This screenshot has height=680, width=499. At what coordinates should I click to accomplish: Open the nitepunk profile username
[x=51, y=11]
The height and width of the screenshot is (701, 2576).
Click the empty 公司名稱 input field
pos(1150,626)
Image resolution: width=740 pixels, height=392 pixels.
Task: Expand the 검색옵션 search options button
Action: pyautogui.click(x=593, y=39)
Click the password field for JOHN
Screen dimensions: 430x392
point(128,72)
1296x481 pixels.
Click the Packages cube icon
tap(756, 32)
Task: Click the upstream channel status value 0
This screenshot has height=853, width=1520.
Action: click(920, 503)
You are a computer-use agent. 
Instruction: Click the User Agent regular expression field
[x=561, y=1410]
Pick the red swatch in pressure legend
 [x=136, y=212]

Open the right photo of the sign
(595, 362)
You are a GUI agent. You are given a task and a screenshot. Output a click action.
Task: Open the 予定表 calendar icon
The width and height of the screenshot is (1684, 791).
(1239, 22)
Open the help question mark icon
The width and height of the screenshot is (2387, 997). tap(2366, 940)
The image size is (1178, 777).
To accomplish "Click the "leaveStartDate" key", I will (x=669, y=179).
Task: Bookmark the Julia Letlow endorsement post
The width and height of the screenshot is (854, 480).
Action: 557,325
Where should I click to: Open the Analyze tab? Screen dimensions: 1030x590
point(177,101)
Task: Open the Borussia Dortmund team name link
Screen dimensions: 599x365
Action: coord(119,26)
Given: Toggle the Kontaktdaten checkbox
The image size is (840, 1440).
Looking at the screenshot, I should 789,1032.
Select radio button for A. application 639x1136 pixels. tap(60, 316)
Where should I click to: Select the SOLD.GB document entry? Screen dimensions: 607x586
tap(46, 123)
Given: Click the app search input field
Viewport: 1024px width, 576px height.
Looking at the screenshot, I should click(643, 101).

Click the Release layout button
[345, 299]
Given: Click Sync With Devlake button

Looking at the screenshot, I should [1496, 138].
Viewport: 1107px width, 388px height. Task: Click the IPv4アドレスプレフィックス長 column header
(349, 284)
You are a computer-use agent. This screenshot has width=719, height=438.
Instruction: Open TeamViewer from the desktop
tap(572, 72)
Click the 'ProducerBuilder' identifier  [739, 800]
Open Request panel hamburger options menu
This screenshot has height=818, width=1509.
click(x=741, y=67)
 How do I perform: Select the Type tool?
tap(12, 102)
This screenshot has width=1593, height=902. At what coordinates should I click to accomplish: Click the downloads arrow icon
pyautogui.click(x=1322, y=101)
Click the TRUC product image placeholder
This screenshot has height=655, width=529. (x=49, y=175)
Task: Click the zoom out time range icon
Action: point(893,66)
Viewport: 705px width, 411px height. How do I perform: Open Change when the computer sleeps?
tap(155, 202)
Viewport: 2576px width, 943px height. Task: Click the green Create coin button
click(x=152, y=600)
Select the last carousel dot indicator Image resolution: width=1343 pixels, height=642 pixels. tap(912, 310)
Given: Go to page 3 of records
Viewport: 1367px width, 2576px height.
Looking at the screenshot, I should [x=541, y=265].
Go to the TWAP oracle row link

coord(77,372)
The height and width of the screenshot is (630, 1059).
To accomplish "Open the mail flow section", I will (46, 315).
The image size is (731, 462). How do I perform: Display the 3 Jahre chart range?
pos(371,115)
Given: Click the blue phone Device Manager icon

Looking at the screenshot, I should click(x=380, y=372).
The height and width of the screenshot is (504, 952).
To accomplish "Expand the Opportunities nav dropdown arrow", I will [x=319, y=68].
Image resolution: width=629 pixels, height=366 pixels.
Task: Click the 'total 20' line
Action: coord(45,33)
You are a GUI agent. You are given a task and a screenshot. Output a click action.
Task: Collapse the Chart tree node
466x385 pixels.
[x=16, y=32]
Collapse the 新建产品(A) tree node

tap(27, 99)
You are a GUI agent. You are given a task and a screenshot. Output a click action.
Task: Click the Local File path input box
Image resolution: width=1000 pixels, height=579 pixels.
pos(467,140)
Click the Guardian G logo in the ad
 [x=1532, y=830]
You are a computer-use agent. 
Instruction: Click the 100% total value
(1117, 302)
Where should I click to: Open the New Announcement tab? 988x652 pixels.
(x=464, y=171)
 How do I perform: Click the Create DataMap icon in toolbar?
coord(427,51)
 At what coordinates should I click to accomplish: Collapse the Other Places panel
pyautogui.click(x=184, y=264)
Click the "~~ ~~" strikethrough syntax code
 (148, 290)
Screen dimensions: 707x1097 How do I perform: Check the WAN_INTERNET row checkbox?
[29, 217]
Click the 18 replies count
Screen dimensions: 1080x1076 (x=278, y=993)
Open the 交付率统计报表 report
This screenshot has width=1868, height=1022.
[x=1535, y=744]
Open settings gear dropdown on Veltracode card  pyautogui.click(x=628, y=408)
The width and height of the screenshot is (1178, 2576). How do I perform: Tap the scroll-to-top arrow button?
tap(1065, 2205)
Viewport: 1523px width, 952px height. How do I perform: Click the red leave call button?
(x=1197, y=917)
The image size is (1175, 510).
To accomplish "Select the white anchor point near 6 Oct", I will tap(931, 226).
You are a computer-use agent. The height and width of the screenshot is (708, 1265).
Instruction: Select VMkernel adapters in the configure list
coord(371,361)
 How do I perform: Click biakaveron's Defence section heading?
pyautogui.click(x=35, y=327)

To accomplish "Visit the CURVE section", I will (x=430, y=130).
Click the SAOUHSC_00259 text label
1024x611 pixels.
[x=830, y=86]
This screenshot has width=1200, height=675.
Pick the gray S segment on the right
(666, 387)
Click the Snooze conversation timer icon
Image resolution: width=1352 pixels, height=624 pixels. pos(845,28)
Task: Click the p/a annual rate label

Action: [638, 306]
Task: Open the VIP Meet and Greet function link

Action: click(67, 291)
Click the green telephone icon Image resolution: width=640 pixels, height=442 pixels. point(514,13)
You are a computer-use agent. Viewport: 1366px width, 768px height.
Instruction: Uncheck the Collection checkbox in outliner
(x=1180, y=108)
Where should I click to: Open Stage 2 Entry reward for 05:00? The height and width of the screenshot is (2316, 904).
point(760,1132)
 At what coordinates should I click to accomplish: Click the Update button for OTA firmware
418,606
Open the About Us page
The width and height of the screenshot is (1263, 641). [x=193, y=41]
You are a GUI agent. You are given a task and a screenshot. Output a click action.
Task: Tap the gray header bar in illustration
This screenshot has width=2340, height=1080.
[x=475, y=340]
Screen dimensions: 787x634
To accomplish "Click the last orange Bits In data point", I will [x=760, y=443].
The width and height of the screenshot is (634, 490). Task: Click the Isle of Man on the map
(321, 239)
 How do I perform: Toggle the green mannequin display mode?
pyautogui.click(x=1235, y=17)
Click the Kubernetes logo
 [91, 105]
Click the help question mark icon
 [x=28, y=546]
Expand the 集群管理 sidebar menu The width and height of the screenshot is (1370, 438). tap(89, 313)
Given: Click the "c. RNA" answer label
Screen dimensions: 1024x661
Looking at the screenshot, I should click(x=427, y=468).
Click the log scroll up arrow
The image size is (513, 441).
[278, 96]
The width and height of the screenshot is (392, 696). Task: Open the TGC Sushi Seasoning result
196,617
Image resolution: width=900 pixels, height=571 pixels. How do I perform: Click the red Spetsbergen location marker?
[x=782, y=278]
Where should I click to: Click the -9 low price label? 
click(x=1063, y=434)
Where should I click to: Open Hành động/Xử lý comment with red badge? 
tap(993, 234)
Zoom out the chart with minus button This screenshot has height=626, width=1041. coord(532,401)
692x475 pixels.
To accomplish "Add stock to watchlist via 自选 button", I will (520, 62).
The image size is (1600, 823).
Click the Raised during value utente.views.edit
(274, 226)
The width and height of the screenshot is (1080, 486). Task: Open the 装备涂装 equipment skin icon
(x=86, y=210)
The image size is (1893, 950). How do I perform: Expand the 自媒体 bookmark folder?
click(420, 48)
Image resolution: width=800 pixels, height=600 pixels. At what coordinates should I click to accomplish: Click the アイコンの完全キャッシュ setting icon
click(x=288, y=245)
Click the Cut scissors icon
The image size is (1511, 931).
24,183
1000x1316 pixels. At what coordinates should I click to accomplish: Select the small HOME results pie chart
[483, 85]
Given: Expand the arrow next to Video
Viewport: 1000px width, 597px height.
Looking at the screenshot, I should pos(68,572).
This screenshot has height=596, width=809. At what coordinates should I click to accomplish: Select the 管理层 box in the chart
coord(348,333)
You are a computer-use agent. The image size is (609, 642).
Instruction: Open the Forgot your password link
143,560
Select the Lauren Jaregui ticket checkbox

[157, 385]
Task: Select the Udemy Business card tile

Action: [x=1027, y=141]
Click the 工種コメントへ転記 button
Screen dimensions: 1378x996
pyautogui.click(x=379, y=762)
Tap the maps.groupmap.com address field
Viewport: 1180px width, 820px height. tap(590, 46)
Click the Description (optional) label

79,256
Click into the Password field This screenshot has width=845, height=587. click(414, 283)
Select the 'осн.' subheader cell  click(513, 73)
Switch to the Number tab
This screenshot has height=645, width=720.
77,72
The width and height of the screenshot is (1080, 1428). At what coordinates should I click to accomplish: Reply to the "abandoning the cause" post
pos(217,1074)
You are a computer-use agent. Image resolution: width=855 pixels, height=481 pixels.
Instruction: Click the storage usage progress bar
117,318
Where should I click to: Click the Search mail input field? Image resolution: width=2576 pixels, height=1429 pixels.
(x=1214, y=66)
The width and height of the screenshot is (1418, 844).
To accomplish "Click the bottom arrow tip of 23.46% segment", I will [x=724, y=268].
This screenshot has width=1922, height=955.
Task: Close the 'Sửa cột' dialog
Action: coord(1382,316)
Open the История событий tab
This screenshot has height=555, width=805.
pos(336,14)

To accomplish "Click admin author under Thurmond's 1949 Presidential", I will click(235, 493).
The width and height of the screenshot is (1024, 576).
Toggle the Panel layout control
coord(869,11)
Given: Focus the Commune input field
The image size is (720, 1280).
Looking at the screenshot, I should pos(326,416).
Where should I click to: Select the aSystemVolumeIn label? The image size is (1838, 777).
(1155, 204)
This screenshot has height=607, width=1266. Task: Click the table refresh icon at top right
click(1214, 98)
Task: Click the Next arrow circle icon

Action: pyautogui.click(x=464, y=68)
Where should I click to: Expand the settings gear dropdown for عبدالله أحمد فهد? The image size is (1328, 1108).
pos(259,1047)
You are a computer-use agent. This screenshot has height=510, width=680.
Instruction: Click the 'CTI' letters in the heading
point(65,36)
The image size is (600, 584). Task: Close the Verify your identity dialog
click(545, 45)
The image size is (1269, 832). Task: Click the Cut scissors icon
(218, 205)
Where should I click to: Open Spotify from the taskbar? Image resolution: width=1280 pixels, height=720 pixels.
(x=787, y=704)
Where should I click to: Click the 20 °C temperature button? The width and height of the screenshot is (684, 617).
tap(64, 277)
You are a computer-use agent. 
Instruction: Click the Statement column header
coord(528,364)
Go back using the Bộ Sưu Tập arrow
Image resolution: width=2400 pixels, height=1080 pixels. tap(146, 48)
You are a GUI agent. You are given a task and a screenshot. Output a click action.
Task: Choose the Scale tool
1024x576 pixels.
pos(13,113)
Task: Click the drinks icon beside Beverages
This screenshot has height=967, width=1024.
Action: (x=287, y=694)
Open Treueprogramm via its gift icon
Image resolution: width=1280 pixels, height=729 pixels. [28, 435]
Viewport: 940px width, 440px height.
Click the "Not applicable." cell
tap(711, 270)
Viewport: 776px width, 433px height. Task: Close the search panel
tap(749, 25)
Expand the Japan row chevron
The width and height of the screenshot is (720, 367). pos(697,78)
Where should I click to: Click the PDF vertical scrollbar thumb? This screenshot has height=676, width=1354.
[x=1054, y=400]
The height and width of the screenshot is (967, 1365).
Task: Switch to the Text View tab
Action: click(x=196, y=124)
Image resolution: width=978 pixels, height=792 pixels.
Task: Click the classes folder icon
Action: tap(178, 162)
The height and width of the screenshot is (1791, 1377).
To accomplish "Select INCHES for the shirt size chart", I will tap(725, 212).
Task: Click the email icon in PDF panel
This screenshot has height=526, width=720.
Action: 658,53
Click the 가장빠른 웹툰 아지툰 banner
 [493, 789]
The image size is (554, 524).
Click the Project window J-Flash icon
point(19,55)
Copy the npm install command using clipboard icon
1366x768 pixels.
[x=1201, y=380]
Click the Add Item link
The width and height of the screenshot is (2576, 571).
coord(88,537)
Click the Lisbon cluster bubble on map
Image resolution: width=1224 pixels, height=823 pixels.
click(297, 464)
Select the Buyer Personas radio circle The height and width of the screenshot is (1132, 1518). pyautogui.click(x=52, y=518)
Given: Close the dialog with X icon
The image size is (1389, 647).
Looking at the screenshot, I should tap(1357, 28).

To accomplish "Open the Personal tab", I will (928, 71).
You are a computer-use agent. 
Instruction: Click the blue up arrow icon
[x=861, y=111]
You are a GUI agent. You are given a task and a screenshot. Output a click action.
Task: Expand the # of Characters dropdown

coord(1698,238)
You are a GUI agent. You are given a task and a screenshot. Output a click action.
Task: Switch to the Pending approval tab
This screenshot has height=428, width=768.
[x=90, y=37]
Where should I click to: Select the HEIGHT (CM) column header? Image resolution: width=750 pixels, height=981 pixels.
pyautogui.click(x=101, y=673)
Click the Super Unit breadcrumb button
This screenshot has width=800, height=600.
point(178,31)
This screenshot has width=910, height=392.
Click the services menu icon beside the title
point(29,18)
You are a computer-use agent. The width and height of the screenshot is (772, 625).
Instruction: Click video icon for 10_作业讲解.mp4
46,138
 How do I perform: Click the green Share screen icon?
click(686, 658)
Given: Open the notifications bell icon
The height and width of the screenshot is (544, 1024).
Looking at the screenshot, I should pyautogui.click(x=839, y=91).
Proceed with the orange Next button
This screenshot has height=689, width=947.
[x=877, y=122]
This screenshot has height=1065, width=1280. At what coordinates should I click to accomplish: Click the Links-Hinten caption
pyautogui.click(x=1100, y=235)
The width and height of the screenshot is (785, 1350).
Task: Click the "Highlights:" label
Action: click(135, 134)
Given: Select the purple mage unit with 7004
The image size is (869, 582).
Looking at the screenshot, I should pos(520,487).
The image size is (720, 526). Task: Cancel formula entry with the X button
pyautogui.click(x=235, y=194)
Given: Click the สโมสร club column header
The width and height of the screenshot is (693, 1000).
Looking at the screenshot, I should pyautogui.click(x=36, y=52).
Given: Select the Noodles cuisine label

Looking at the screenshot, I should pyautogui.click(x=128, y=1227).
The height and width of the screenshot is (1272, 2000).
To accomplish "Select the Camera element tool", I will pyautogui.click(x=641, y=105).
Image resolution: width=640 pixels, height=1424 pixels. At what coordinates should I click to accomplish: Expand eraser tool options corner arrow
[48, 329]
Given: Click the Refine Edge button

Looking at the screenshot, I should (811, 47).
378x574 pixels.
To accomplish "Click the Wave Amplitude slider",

→ **Task to complete**
Return every line of the listing above that contains "radio".

→ **Exercise result**
Select radio button for A. application 639x1136 pixels. tap(60, 316)
Select the Buyer Personas radio circle The height and width of the screenshot is (1132, 1518). pyautogui.click(x=52, y=518)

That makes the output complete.